The Zombie Diaries, then, follows some human survivor groups who are recording their travails for various reasons. It's a bit off-putting to be suddenly moved from group to group (and a month after the events of the first diary in the second diary), but the movie comes full circle in the end connecting the disparate storylines - with the ultimate terror not coming from the zombies but from mentally disturbed humans themselves.
Some of the horrific scenes are quite well-done given the clearly limited budgetary constraints. The acting isn't bad either. Zombie fans should find a lot to like here. I'd recommend it to others too, but keep in mind this is Dimension Extreme territory and the movie is definitely a hard R.
The Zombie Diaries is given an anamorphic widescreen presentation. The film was shot on handheld video, so the video quality is fairly lacking. Colors are washed out. Details are lacking. Aliasing and other artifacts are plentiful. Since this is yet another horror film that cobbles together "eyewitness" video accounts, however, the defects purposely add to the ambience of dread.
Considering the video quality, it should come as no surprise that the audio is lacking here as well. An uninspired Dolby Digital 2.0 English language track is all you'll find. Dialogue is inconsistent and often hard to hear, especially when characters are distant from the camera. The score is rather minimal, however, and doesn't intrude upon the proceedings.

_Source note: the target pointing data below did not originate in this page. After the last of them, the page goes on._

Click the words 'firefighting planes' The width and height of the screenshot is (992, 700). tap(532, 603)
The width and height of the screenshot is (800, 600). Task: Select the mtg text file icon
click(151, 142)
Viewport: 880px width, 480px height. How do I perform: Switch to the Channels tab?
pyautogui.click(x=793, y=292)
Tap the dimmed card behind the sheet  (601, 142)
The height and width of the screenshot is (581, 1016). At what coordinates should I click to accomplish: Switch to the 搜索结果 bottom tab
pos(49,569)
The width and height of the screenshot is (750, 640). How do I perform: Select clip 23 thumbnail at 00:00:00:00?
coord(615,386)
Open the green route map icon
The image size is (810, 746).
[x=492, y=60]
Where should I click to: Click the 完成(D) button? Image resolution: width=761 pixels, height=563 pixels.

Subtitle options in Spanish and English for the Hearing Impaired are available.
When the disc is played, trailers precede the main menu for The Wizard of Gore, Automotan Transfusion, Inside, and Night of the Living Dead. There isn't a link for these in the main menu, but a Theatrical Trailer link does give access to a trailer for The Zombie Diaries itself.
More importantly, two feature-length audio commentaries are available. The first has writers, producers and directors Michael Bartlett and Kevin Gates. The second has cast members Russell Jones, Anna Blades, Craig Stovin, Jonathan Ball, and Hiram Bleetman. A random sampling suggests both tracks are lively and entertaining.
One can also view many deleted scenes with a menu system that is awkward at best. Each segment of the film has its own deleted scenes gallery, and each has a separate Play All option as well as access to each scene individually. The scenes are in widescreen but are not anamorphic. The Outbreak deleted scenes run 4:55; The Scavengers 2:40; and The Survivors 6:37.
Finally, there's a feature called Until the Last Light Goes Out: The Making of the Zombie Diaries. Running at a generous 56:34, this is an in-depth look at the making of the film with comments from the cast and crew. It's widescreen, but like the deleted scenes, it's nonanamorphic.
While not a classic in its own right, The Zombie Diaries is an interesting low budget shaky cam take on the traditional zombie apocalypse narrative. There are enough traditional zombie gore scenes and engaging characters here to warrant a look. Recommended.